> [How to complete this task]: Reading the listing that follows, count the lines where "click" appears, and answer with only that count.

> [Information shown]:
-*-
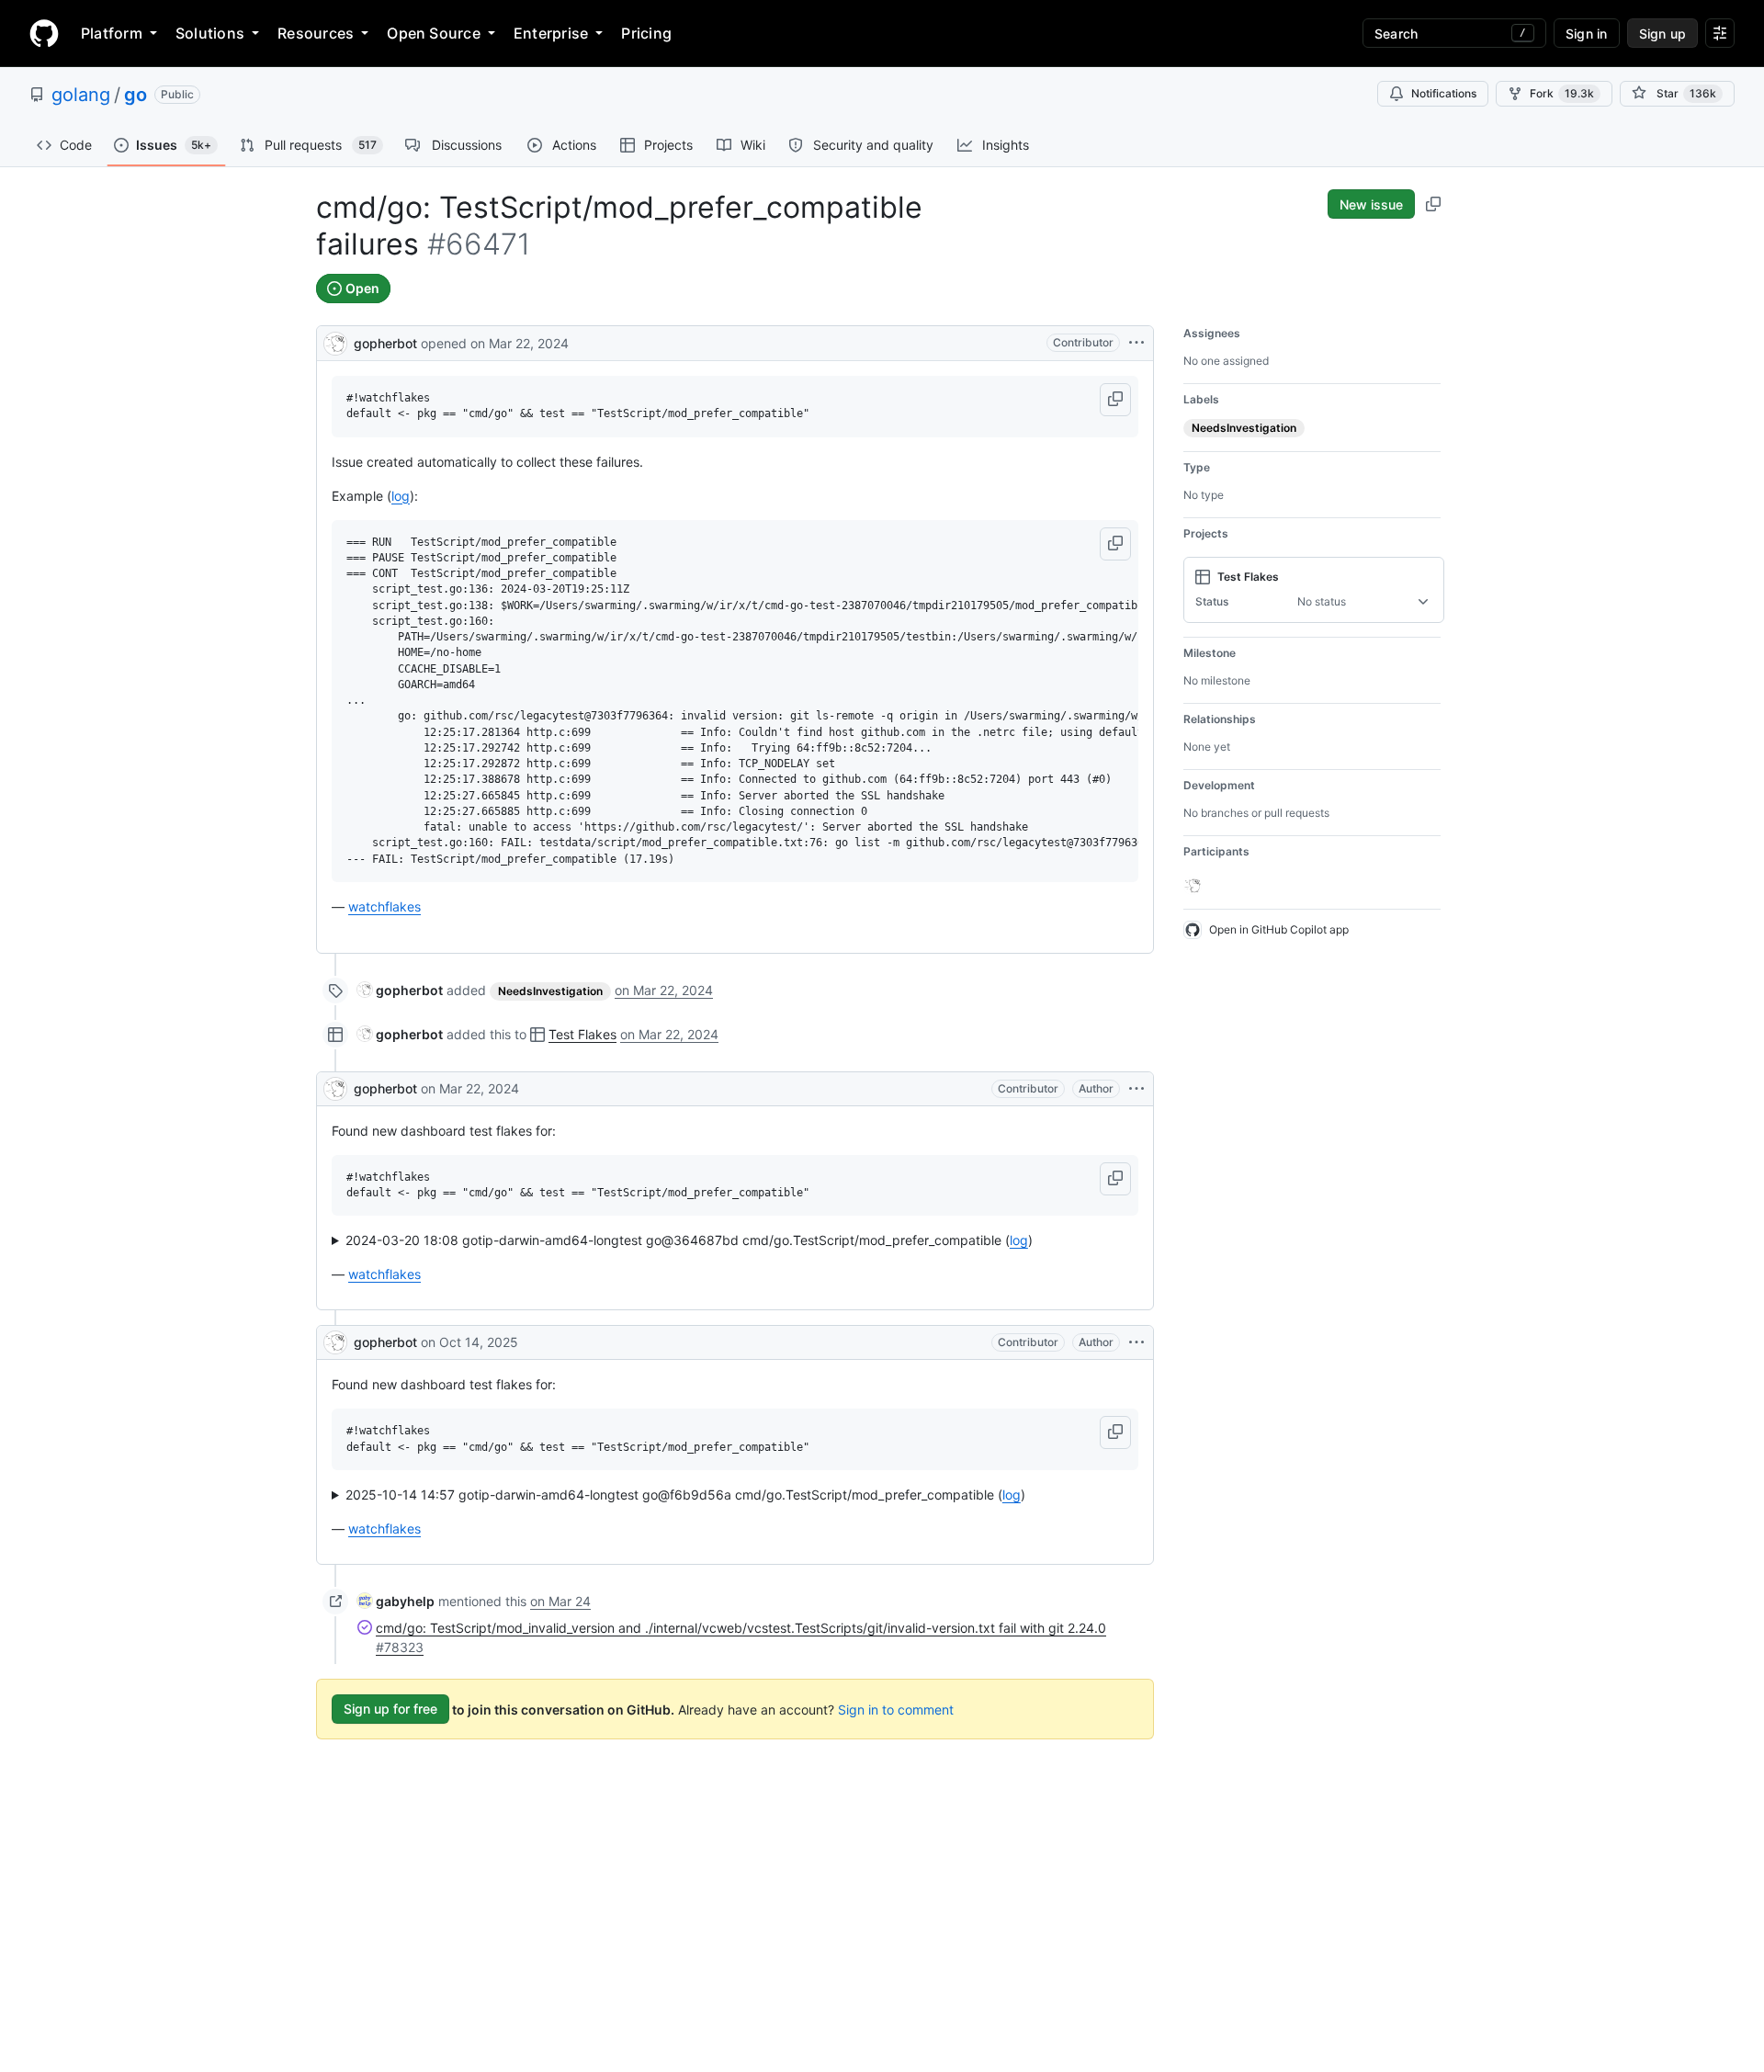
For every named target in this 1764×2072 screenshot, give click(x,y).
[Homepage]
-*-
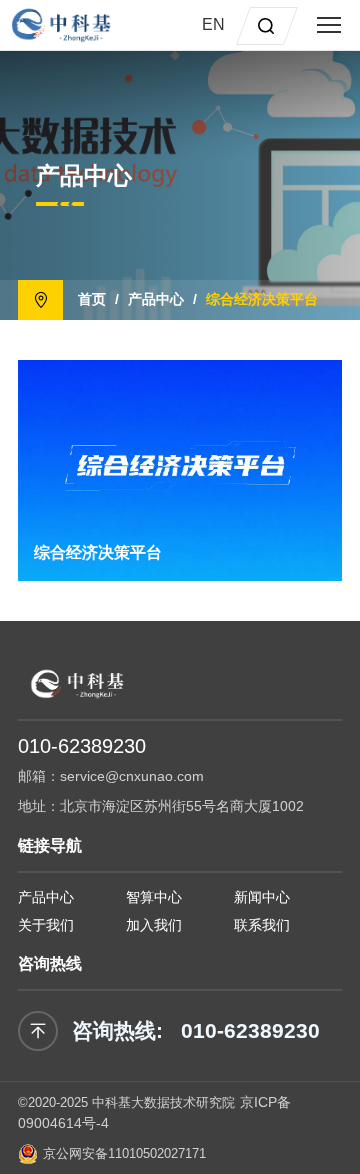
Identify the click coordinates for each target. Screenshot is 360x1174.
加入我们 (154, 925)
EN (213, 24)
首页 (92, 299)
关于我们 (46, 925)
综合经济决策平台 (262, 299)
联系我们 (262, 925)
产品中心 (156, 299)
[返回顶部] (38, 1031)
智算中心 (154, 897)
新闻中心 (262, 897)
-*-
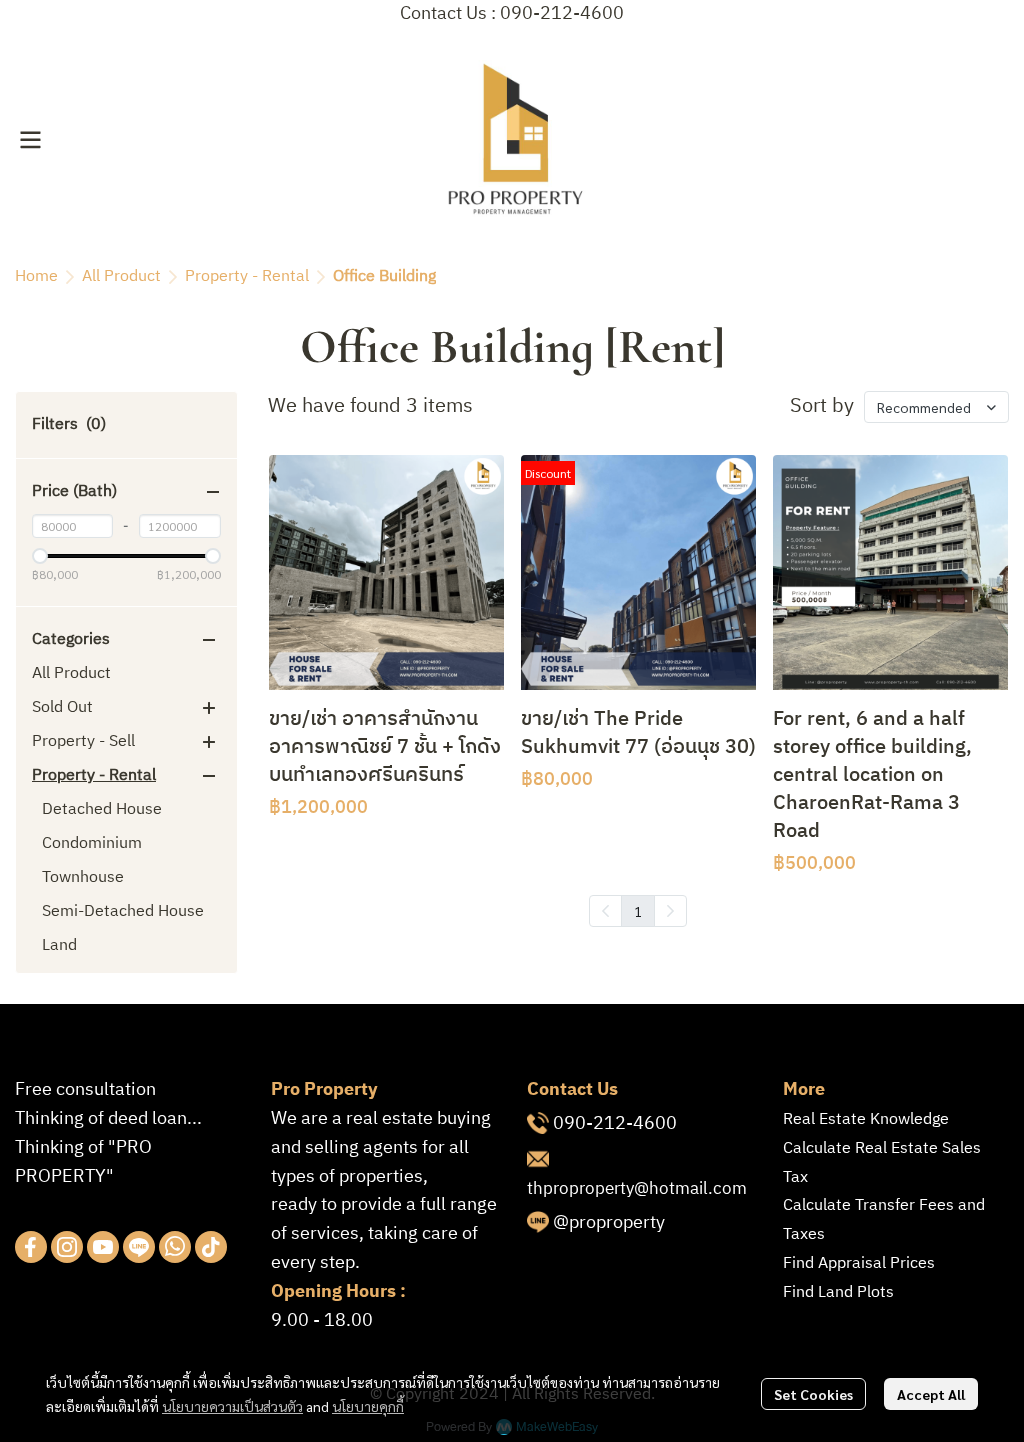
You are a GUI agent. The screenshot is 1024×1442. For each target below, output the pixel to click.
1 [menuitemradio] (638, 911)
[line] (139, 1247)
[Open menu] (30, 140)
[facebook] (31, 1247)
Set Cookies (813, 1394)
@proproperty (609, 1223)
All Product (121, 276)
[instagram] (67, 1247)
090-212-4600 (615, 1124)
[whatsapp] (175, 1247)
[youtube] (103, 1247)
-*-
> [Answer section]: 3